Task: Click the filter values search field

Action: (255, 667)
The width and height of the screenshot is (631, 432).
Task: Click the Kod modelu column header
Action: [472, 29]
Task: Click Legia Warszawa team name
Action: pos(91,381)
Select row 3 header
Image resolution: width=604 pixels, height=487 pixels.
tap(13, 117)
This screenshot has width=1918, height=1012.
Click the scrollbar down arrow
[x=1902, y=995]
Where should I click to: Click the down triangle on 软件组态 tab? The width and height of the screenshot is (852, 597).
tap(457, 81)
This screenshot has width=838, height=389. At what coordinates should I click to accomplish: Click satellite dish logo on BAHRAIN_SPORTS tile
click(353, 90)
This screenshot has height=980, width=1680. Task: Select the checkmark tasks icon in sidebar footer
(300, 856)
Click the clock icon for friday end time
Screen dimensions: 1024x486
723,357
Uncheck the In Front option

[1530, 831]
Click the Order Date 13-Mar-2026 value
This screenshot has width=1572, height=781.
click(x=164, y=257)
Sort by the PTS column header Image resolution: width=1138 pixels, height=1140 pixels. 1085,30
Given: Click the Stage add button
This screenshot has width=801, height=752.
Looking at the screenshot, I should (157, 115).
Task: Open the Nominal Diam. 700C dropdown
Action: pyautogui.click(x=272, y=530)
════════
ASSIGNMENT: The line with "Click the Order Date 13-Mar-2026 value", plus every line after it through the end of the listing, needs to be repeated exactly; nothing else belongs in the reply.

RESPONSE TO THIS EXERCISE:
Click the Order Date 13-Mar-2026 value
This screenshot has width=1572, height=781.
click(x=164, y=257)
Sort by the PTS column header Image resolution: width=1138 pixels, height=1140 pixels. 1085,30
Given: Click the Stage add button
This screenshot has width=801, height=752.
Looking at the screenshot, I should (157, 115).
Task: Open the Nominal Diam. 700C dropdown
Action: pyautogui.click(x=272, y=530)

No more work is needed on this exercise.